Этих минимум 5 дней у нас не было, в поход мы выступали уже послезавтра, после речуги, которую должен был толкнуть Папа Римский Евгений III. Тот самый, что сбежал во Францию из Рима, где правил его недруг Арнольд Брешианский. Этой информацией со мной поделился Роланд ещё до нашего появления в Париже. А уже здесь в разговорах то с одним, то с другим местным жителем слова моего спутника получили подтверждение. Видно, далеко не всё ладно в датском… то есть римском королевстве, если какой-то Арнольд Брешианский гоняет самого папу в хвост и гриву.

Нет, про этого типа, про Арнольда, я как-то читал в своём прошлом-будущем, и помнил, что это был религиозный и общественный деятель, который проповедовал отказ от роскоши в церковной жизни, чем поставил своё учение в оппозицию римским папам. Даже пытался воссоздать римскую республику, а в итоге был казнён по приказу какого-то Папы, чьего имени я не помнил. Может, и Иннокентия, а может, его преемника[2]. И скажу вам, что, не будучи знаком с Арнольдом лично, в глубине души я ему симпатизировал.

Ну вот не нравится мне церковь что православная, что католическая, что протестантская или ещё какая-то. В том смысле, что попы за очень редким исключением давно уже поставили во главу угла собственное обогащение. РПЦ это в особенности касается, и в особенности при патриархе Кирилле, одни часы которого за 16 тысяч баксов чего только стоили… Ну да, как раз 16 тысяч баксов и стоили, хе-хе, а их потом на официальных фото ретушировали, чтобы не бесить народ. Это не считая суперджетов и яхт.

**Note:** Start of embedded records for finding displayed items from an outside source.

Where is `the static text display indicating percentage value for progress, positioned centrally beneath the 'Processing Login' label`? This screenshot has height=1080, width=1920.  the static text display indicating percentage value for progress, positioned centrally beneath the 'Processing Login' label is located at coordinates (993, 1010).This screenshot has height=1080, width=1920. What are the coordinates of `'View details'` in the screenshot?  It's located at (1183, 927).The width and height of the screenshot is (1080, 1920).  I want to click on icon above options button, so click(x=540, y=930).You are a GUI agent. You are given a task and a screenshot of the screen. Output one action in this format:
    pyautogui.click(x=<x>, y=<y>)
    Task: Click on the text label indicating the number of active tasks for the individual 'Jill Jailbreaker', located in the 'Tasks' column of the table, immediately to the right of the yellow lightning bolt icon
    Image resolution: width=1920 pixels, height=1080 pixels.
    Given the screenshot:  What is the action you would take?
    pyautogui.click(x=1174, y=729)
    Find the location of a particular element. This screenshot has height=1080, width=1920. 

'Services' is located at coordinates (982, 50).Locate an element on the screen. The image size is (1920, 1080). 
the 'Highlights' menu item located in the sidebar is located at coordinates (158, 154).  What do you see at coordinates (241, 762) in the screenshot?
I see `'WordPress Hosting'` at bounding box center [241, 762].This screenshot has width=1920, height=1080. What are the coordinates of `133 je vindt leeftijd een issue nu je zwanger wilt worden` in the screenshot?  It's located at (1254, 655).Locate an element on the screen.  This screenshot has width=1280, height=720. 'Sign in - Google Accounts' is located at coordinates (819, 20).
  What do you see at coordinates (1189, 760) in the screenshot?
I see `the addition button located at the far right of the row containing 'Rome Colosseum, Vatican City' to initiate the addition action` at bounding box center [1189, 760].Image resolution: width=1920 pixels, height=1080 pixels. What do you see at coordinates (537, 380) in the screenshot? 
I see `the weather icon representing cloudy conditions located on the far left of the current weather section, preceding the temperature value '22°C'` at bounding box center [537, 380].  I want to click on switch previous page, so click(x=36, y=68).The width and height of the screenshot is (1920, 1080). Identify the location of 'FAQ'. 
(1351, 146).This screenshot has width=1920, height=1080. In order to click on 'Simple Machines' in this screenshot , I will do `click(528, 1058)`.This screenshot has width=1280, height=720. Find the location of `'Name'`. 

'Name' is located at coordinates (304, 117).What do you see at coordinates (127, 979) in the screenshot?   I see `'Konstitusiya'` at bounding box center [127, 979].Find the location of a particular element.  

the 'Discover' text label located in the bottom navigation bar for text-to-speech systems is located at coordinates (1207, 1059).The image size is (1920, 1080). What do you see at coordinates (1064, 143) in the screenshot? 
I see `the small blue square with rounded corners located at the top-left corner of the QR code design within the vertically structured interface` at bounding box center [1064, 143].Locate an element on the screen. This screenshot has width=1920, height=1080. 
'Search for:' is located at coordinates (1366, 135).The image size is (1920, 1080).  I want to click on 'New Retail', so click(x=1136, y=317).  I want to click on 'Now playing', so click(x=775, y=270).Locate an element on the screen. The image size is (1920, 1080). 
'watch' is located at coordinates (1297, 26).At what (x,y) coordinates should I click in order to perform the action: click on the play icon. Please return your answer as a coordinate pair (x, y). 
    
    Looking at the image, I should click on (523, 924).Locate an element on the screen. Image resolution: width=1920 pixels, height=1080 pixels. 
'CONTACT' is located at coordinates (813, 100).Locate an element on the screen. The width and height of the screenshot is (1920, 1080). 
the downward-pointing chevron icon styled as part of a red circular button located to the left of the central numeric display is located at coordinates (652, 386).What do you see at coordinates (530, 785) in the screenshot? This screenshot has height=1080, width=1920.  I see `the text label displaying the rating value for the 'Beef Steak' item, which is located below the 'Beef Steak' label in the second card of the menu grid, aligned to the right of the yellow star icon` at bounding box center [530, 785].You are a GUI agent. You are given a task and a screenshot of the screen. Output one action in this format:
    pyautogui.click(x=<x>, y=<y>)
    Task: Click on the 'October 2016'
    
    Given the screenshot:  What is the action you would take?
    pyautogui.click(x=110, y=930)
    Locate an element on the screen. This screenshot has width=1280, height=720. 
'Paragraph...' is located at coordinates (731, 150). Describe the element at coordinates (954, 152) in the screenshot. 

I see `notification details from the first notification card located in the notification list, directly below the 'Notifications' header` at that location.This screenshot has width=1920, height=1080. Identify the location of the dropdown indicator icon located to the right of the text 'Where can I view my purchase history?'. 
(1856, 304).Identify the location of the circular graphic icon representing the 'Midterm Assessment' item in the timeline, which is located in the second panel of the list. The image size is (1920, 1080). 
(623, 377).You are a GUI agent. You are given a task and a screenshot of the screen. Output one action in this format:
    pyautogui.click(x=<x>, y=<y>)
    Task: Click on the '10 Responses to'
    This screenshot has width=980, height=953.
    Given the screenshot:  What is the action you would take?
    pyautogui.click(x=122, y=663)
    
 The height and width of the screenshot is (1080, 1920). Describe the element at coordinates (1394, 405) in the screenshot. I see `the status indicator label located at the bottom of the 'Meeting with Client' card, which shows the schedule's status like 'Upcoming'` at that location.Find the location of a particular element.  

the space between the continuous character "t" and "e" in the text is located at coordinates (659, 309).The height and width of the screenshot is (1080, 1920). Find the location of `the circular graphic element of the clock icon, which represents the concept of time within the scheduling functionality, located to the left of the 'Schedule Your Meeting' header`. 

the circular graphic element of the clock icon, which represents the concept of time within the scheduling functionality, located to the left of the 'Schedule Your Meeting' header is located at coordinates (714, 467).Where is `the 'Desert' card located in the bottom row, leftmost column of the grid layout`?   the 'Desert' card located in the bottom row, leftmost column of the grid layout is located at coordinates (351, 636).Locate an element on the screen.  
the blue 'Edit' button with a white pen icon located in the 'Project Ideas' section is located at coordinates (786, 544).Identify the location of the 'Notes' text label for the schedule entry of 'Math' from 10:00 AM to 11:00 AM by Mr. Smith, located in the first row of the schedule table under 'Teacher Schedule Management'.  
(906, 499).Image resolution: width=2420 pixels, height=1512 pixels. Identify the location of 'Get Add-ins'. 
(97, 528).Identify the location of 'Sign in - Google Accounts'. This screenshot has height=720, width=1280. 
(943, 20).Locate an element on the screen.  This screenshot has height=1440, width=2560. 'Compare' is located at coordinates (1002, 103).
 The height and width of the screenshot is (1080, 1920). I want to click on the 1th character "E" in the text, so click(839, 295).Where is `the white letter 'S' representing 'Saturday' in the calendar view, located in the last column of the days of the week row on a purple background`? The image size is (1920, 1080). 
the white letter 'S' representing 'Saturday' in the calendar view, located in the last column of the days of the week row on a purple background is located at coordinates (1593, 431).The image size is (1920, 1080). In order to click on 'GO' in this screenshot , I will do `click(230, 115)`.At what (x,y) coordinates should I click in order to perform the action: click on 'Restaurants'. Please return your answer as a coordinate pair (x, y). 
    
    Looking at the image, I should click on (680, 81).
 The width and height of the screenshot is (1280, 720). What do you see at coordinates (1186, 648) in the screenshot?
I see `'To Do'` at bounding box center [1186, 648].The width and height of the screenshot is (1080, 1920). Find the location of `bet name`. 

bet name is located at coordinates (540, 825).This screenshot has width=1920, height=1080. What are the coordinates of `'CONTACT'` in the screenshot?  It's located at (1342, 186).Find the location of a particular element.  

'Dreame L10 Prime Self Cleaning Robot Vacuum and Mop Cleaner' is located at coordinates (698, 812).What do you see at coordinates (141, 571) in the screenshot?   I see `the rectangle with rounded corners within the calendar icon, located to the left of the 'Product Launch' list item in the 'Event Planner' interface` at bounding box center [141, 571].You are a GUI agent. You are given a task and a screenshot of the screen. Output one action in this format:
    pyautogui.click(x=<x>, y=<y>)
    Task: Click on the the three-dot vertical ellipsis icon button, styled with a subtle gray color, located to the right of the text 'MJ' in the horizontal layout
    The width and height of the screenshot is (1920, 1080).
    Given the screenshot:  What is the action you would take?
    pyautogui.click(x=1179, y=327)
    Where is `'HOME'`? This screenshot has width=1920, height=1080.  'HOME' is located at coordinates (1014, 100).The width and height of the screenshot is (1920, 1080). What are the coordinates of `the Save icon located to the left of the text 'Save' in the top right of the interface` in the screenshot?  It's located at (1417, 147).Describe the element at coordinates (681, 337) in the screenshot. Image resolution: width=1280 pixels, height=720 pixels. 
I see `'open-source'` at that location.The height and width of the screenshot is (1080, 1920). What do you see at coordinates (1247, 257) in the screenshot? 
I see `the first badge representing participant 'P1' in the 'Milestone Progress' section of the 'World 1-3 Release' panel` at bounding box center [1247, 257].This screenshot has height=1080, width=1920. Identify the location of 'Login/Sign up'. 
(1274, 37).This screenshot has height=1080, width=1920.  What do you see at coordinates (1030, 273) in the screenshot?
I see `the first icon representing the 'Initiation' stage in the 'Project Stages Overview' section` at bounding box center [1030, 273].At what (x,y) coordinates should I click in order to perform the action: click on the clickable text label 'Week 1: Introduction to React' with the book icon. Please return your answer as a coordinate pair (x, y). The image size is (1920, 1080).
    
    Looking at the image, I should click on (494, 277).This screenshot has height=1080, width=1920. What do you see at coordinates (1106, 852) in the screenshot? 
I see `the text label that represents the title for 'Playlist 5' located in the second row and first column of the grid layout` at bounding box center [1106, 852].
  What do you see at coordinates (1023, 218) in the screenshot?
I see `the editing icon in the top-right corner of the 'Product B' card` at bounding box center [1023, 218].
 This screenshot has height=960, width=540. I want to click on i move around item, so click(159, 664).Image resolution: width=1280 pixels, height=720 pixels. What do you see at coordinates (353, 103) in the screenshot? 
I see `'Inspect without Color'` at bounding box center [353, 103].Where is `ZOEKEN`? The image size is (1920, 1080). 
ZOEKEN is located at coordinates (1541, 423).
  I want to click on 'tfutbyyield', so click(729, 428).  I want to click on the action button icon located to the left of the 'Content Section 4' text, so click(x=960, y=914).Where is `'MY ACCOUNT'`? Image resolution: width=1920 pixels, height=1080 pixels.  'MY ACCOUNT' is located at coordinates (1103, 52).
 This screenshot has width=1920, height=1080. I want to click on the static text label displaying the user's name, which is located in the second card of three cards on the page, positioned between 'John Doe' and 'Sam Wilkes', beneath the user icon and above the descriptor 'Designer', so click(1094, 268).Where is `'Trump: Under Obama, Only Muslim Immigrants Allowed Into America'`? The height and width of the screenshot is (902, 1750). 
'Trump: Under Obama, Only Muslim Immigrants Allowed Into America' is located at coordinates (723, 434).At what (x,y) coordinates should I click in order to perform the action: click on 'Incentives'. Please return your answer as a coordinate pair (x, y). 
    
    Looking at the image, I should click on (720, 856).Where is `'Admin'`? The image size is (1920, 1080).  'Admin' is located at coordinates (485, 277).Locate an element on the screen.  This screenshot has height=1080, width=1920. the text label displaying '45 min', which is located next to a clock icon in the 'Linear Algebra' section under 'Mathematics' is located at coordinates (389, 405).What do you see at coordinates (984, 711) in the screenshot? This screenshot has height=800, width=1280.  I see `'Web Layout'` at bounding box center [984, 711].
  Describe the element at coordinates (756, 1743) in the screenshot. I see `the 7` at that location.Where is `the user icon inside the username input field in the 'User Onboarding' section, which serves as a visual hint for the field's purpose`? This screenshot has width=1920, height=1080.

Ладно, бог с ними, с попами и религиозными ортодоксами типа Арнольда Брешианского. Главное, что у меня теперь имеется собственный самогонный аппарат, и далеко не бесконечные запасы активированного угля можно сэкономить и для других целей. Например, при отравлениях и дизентерии. Чтобы получить очищенную воду из «дистиллятора», только и нужно, что разжечь огонь под перегонным кубом. А уж с дровишками, во всяком случае в Европе, проблем быть не должно. Правда, дистиллированная вода не приносит пользы организму, в который с обычной водой попадают полезные минеральные вещества. Употреблять её можно в небольших количествах, и то, когда нет другого выхода.

Так что лучше аппарат использовать по прямому назначению, дял получения самогонки или вообще спирта. Даже необязательно дрожжи у пивоваров клянчить, исходный продукт сам способен забродить до нужной кондиции. Такими вот я обладал вполне полезными познаниями для середины двенадцатого столетия от Рождества Христова. Жаль, если их носитель сложит голову в первой же серьёзной стычке или вообще преставится по пути в Святую землю от какого-нибудь заболевания.

Накануне выступления Папы Римского мы с Роландом пришли забирать сапоги. Мастер сказал, что они были готовы ещё накануне, но он не стал посылать подмастерье к Эжен, дабы не тревожить лишний раз досточтимых шевалье.

Хорошие сапоги пошил Оливье, даром что фамилия кулинарная и больше подошла бы повару. Правда, тот Оливье, что изобрёл знаменитый салат, родится лет через семьсот. В общем, сапогами мы — а в первую очередь я — остались довольны. Надеюсь, сносу им не будет. А кроме того, сидеть верхом, сунув ноги в стремена, оказалось намного удобнее, когда подошва снабжена небольшими каблуками.

И ещё одно важное, на собственный взгляд, дело сделал. В тот же день, ближе к вечеру, налегке отправился в аббатство Сен-Дени. Аббат монастыря преподобный Сугерий, как я уже успел выяснить, был другом отца нынешнего монарха, да и этот прислушивался к мнению монаха, коим сам себя величал аббат Сен-Дени. Ближе к сумеркам я добрался до монастыря. Накинув поводья на сук засохшего дерева, надвинул на нос капюшон одолженного у Эжен плаща, и с небольшим тубусом, спрятанном в длинном рукаве, направился к монастырской стене.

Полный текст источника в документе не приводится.